Türk Tabipleri Birliği (TTB), Tıp Haftası programını 5 Mart 2021 tarihinde çevrimiçi bir basın toplantısı ile kamuoyuna açıkladı. TTB Merkez Konseyi üyelerinin katıldığı basın toplantısının açılış konuşmasını Merkez Konseyi Başkanı Prof. Dr. Şebnem Korur Fincancı yaptı.

Pandemi koşulları altında Tıp Haftası’nı karşıladıklarını söyleyen Korur Fincancı, tabip odalarıyla birlikte 8 Mart’tan başlayıp 27 Mart’a kadar süren bir program hazırladıklarını belirtti. Dr. Çağrı Kalaça ve Sağlık Bahçesi ekibine teşekkür eden Korur Fincancı, Melih Cevdet Anday’ın “Olsun da Gör” şiirini okuduktan sonra toplumsal sağlık için toplumsal barış, adalet, demokrasi ve toplumsal dayanışma mesajlarıyla dolu Tıp Haftası programı belirlediklerini ifade etti. Korur Fincancı, daha sonra ise TTB Merkez Konseyi’nin hazırladığı basın açıklaması metnini okudu.

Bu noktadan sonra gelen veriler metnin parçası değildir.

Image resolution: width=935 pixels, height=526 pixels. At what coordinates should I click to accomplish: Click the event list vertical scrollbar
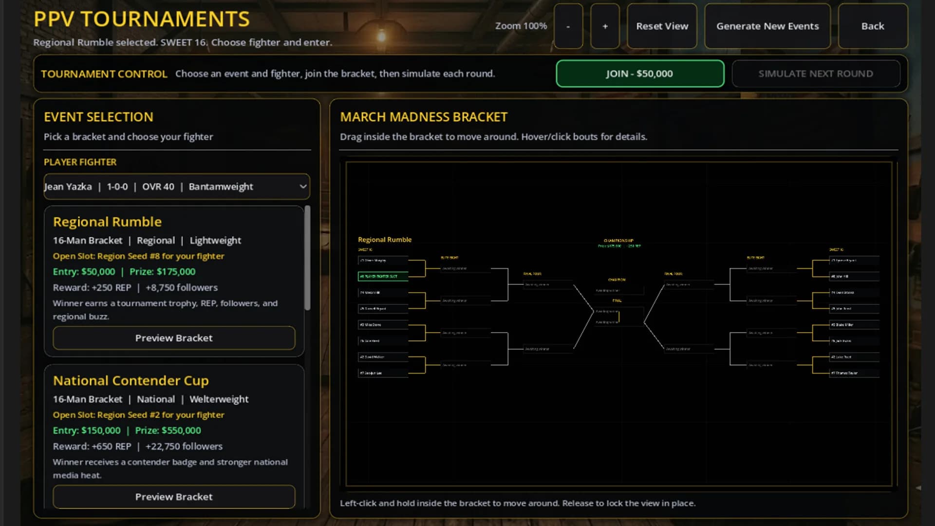[307, 258]
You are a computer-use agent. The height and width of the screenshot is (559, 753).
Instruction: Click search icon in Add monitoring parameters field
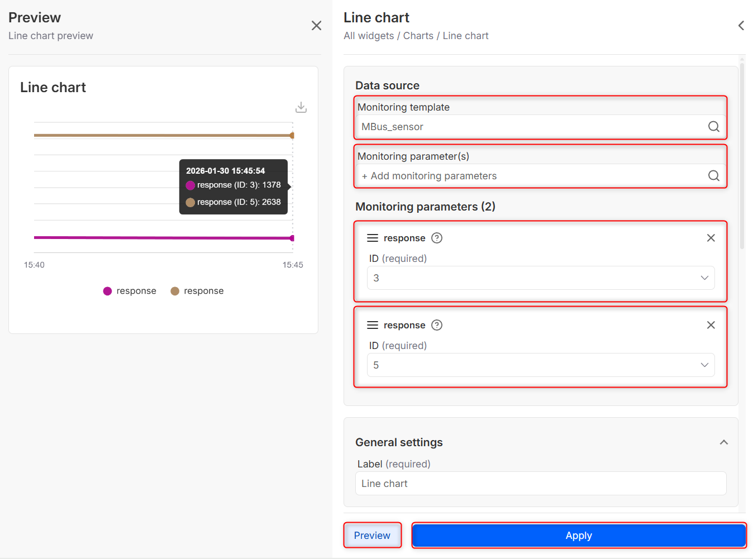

Açıklamanın ardından TTB II. Başkanı Doç. Dr. Ali İhsan Ökten söz aldı. Programın hazırlanma sürecine katkı sunan tüm tabip odalarına ve yöneticilerine teşekkür eden Ökten, pandeminin getirdiği ekonomik, siyasal ve toplumsal sorunlara ve eşitsizliklere odaklanan bir program hazırlamaya çalıştıklarını kaydetti. TTB Merkez Konseyi üyesi Dr. Meltem Günbeği de sağlık çalışanlarına destek olmak amacıyla programa dahil olan sanatçılara teşekkürlerini dile getirdi.

TTB'nin Tıp Haftası programı için tıklayın.

Tabip odalarının Tıp Haftası programı için tıklayın.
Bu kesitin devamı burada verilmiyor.